Haunting Reedland draws on age-old Netherlands trade, at Dutch Film Festival April 25
A reed cutter tries to solve a murder in Academy Award submission for Best Foreign Language Film; plus documentaries and soccer as fest enters second installment
Reedland
Child of Their Time
Dutch Film Festival 2026 continues at various venues April 23 to 26
OF ALL THE FILMS playing at the second installment of the Dutch Film Festival this week, none has more buzz than director Sven Bresser’s atmospherically chilling Reedland—the Dutch submission to the Academy Awards for Best Foreign Language Film.
And movies don’t get much more traditionally Dutch: the story centres on a reed cutter (that’s rietsnijder in Dutch), a professional who harvests wetland reeds using scythes, cutting and bundling them for old-style thatched roofing.

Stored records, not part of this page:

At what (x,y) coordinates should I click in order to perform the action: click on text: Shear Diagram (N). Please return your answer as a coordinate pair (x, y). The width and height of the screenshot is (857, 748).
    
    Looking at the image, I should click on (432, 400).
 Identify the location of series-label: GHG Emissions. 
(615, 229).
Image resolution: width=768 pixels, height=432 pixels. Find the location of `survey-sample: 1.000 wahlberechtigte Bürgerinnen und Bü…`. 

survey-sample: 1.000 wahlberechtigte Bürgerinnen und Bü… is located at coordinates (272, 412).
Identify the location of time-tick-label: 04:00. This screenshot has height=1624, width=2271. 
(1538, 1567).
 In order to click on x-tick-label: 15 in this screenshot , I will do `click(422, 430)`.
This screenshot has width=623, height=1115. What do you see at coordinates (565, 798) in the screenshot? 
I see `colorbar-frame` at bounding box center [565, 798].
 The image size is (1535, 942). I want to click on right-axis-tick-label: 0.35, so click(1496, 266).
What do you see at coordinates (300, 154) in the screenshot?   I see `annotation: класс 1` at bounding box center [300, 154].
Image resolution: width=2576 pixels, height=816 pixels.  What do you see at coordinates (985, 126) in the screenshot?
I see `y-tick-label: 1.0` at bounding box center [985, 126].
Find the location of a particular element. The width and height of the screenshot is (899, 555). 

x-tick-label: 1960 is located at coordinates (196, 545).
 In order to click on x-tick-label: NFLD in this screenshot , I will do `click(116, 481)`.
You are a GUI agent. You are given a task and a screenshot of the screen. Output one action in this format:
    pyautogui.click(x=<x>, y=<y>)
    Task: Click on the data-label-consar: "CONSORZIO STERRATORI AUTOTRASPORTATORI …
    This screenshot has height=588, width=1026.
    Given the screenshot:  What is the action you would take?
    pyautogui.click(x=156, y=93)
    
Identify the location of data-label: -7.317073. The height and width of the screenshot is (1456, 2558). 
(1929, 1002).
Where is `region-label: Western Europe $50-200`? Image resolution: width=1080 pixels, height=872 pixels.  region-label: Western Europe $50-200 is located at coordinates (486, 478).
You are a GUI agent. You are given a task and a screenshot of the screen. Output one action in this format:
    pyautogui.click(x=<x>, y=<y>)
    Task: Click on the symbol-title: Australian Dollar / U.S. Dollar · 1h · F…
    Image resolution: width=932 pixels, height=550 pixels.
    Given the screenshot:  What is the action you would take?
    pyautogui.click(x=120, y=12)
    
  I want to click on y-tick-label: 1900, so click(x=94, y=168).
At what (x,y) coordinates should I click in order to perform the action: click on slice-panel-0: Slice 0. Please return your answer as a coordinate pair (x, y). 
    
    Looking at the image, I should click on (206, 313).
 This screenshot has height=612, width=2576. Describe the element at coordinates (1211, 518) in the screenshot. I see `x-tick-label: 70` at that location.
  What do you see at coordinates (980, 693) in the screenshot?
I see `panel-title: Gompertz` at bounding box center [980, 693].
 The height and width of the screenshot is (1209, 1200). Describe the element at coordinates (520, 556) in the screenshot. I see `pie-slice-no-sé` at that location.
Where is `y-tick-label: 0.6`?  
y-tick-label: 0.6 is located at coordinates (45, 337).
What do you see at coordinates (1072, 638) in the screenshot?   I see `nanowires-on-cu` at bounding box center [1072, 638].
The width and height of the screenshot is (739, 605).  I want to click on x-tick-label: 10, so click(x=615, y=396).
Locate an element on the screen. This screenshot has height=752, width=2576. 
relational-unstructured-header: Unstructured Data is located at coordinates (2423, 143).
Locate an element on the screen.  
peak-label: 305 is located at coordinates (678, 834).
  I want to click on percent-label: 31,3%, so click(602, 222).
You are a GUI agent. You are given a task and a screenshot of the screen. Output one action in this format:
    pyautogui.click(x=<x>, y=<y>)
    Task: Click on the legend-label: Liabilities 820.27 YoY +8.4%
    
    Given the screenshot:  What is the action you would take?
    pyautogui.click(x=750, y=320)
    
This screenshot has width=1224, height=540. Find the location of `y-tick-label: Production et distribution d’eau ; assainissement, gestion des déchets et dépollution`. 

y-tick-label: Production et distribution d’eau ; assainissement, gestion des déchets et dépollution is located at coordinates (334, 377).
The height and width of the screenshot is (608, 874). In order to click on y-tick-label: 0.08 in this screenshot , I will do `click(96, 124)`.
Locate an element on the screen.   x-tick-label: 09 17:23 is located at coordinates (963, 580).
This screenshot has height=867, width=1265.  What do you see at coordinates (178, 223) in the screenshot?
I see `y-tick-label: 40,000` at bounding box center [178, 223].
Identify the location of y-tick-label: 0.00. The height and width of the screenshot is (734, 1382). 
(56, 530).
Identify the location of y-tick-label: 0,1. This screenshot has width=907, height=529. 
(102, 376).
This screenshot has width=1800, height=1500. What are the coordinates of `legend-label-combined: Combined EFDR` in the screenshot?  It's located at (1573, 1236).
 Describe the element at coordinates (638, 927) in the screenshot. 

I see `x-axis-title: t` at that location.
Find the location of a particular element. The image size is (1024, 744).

It’s a fascinating specialization—and one that’s, of course, disappearing with modernization.
In the eerie crime drama, we meet the central character Johan (real-life reed cutter Gerrit Knobbe) at work, standing amid endless golden, endlessly rustling reeds in a shot that’s as striking sonically as it is visually.
Johan’s quiet life is interrupted when he finds the body of a dead girl amid the wetlands. Motivated by fears for the safety of his own granddaughter, he sets out on a quest to find out who amid his small community might have killed her.
Emerging director Bresser builds the entire story into a haunting, dreamlike journey—full of stunning wide shots of the surreal landscape. It’s unsettling and well worth catching on the big screen, where Reedland screens April 25 at 7 pm at SFU Woodward’s downtown.
Earlier in the day at the same venue (12:30 pm), the fest offers up Child of Their Time, a documentary that reflects back on the 1970s, when many Dutch families adopted children from Indonesia. It’s directed by a sibling of one of those adoptees—and he has built up a resentment toward his adoptive father for taking him to Europe. The film pairs with the similarly themed “Object Reconnaissance” short—about activist Merah Muda, who fled to the Netherlands during political crisis in Indonesia, and her granddaughter, who searches today for a missing family heirloom that might unlock secrets of the past.
Finally, and fittingly, not only for a nation obsessed with football but for a Vancouver edging towards the FIFA World Cup, the festival closes April 26 at Container Brewing Company with the soccer-themed All Stars, a sports comedy-drama directed by Jean van de Velde.